5-Minute Quickstart
metasalmon.RmdInstallation
First, install metasalmon from GitHub:
# Install from GitHub (recommended)
install.packages("remotes")
remotes::install_github("dfo-pacific-science/metasalmon")What You’ll Learn
By the end of this guide, you’ll be able to:
- Turn your salmon data spreadsheet into a shareable “data package”
- Create a data dictionary that explains what each column means
- Share data that colleagues can immediately understand
What You’ll Need
- R installed (version 4.4 or higher)
- Your salmon data as a CSV file (or use our example data)
- About 5 minutes
Step 1: Load Your Data
First, let’s load the metasalmon package and some example data. We’ll use a sample of NuSEDS escapement data for Fraser River coho that comes with the package.
library(metasalmon)
# Load the example data included with the package
data_path <- system.file("extdata", "nuseds-fraser-coho-sample.csv",
package = "metasalmon")
df <- readr::read_csv(data_path, show_col_types = FALSE)
# Take a look at what we have
head(df)What you see: A table with columns like
POP_ID, SPECIES, ANALYSIS_YR,
MAX_ESTIMATE, etc.
The problem: What does POP_ID mean?
What are the valid values for SPECIES? If you shared this
CSV with a colleague, they’d have questions.
Using your own data? Just replace the
data_pathline with your file path:df <- readr::read_csv("path/to/your-data.csv", show_col_types = FALSE)

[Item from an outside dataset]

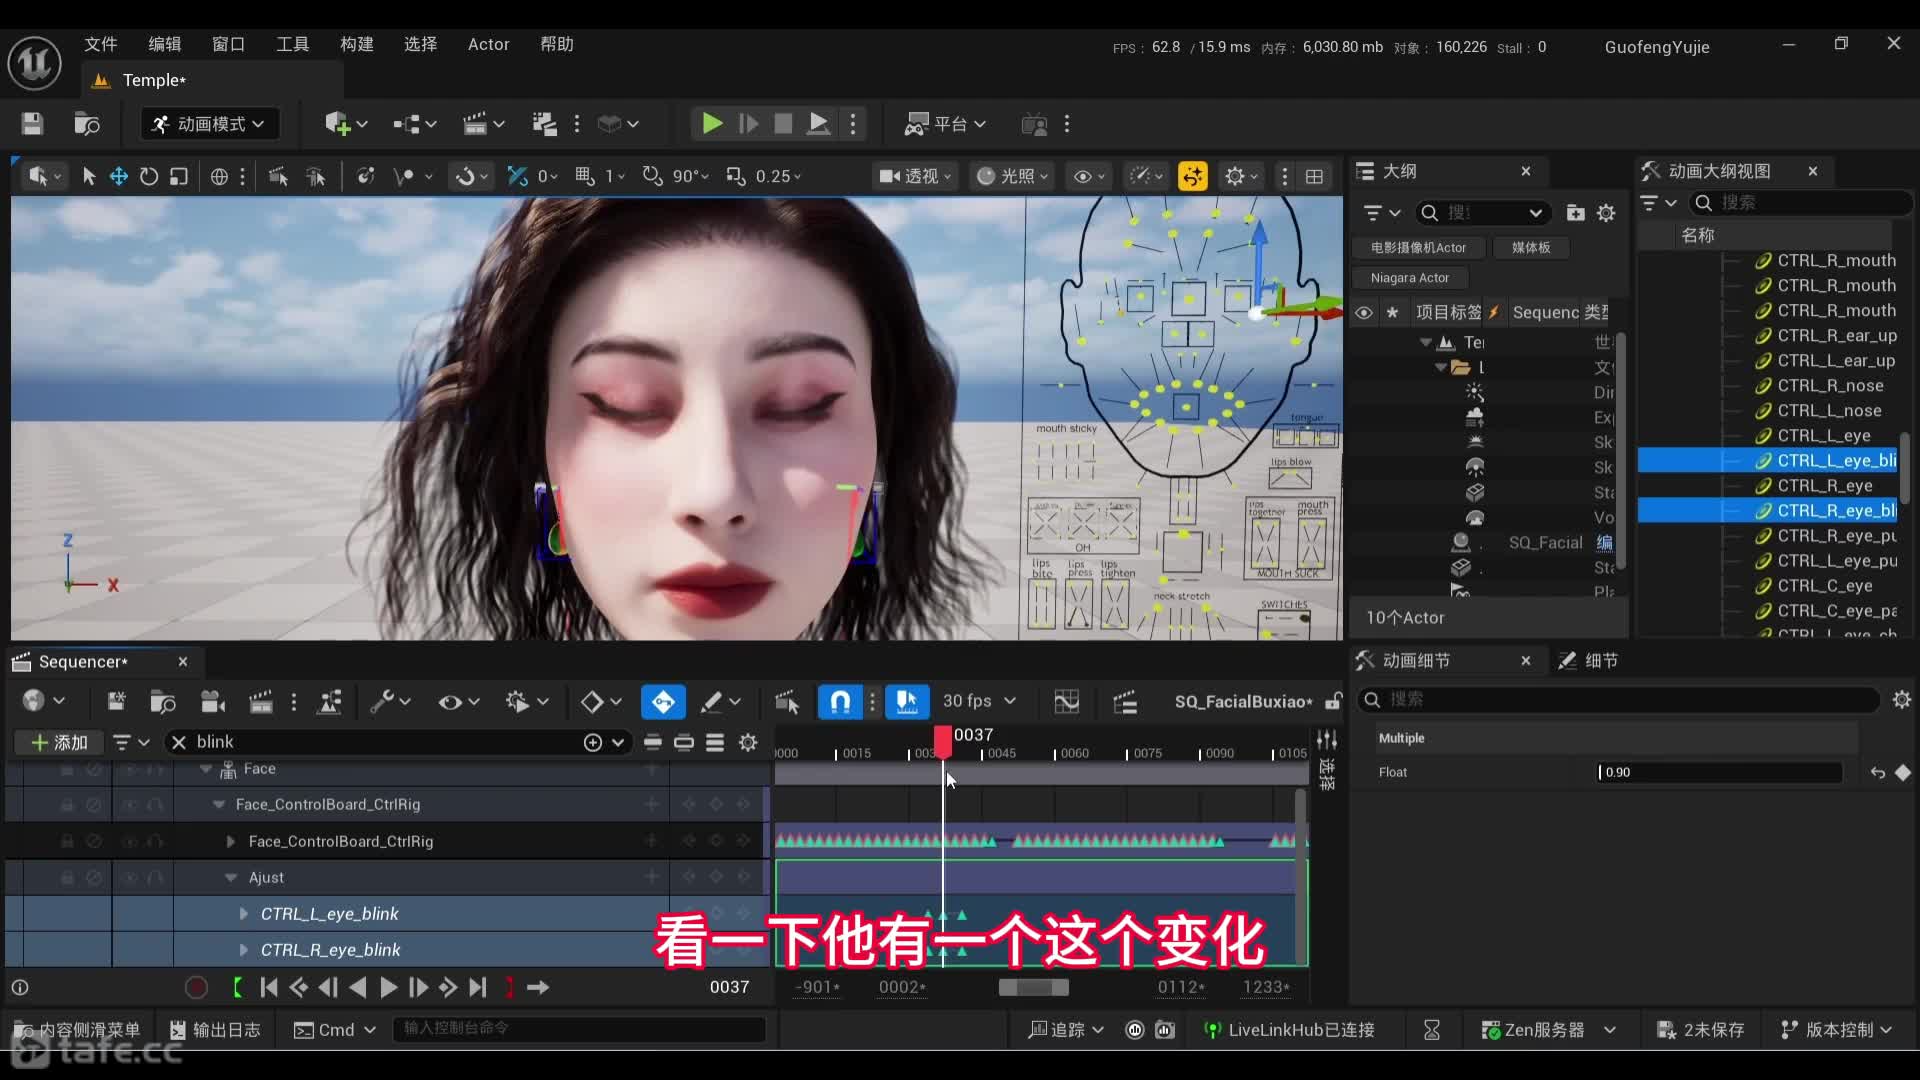Click the 添加 button to add a track
Viewport: 1920px width, 1080px height.
tap(58, 742)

Step 2: Generate a Data Dictionary
metasalmon can look at your data and create a starter dictionary - a table that describes each column.
dict <- infer_dictionary(
df,
dataset_id = "fraser-coho-2024",
table_id = "escapement"
)
# See what it created
print(dict)What you get: A table with one row per column in your data, describing:
| Field | What it means |
|---|---|
column_name |
The column name from your data |
column_label |
A human-readable label (you can edit this) |
value_type |
Is it text (string), a number (integer,
number), a date? |
column_role |
Is this an ID, a measurement, a category, or a date? |
The dictionary is a starting point - metasalmon makes educated guesses, but you can (and should) review and improve the descriptions.
Tip: To see all columns in the dictionary, use
View(dict)in RStudio orprint(dict, width = Inf).
Need Help Finding Standard Terms?
Not sure what the official salmon data standard term is for a column?
The suggest_semantics() function can automatically suggest
standard terminology from scientific vocabularies:
# Get semantic suggestions for your dictionary
dict_suggested <- suggest_semantics(
df,
dict,
sources = c("ols", "nvs")
)
# View the suggestions
suggestions <- attr(dict_suggested, "semantic_suggestions")
head(suggestions)This will search standard ontologies and vocabularies to find matching terms for your columns, helping you link your data to recognized scientific standards.
Want faster results? Use the Salmon Data Standardizer GPT to get AI-powered suggestions for terminology, descriptions, and metadata. Just upload your dictionary and data sample!
# Optional: include DwC-DP export mappings alongside ontology suggestions
sem <- suggest_semantics(dict) # default: DwC export off
sem_with_dwc <- suggest_semantics(dict, include_dwc = TRUE)DwC-DP mappings stay optional; keep SDP columns as canonical and use the DwC view only when exporting to biodiversity tooling.
Step 3: Check Your Dictionary
Before packaging, let’s make sure the dictionary is valid:
validate_dictionary(dict)What happens:
- Green checkmarks = everything looks good
- Warnings = optional improvements you could make
- Errors = things you need to fix before proceeding
If you see errors, the message will tell you what’s wrong. Common fixes:
# Example: Fix a column type that was guessed incorrectly
dict$value_type[dict$column_name == "YEAR"] <- "integer"
# Example: Add a better description
dict$column_description[dict$column_name == "POP_ID"] <-
"Unique population identifier from the NuSEDS database"
# Validate again
validate_dictionary(dict)Step 4: Describe Your Dataset
Now we need to add some basic information about the dataset as a whole - who created it, what it contains, and how others can use it.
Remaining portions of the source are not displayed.